An exact copy of every record below is what's needed here.

[Records from a collection]
*** Begin section ***
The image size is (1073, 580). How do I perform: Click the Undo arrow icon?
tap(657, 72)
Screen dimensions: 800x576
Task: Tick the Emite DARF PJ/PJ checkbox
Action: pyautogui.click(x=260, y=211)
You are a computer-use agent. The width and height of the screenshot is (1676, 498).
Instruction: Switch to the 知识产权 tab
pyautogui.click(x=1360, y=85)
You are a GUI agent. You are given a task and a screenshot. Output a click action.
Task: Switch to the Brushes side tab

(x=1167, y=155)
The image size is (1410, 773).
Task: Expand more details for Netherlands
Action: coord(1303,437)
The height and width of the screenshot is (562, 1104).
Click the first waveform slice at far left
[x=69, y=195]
*** End section ***
[Task result]
The image size is (1073, 580). How do I perform: Click the Undo arrow icon?
tap(657, 72)
Screen dimensions: 800x576
Task: Tick the Emite DARF PJ/PJ checkbox
Action: pyautogui.click(x=260, y=211)
You are a computer-use agent. The width and height of the screenshot is (1676, 498).
Instruction: Switch to the 知识产权 tab
pyautogui.click(x=1360, y=85)
You are a GUI agent. You are given a task and a screenshot. Output a click action.
Task: Switch to the Brushes side tab

(x=1167, y=155)
The image size is (1410, 773).
Task: Expand more details for Netherlands
Action: coord(1303,437)
The height and width of the screenshot is (562, 1104).
Click the first waveform slice at far left
[x=69, y=195]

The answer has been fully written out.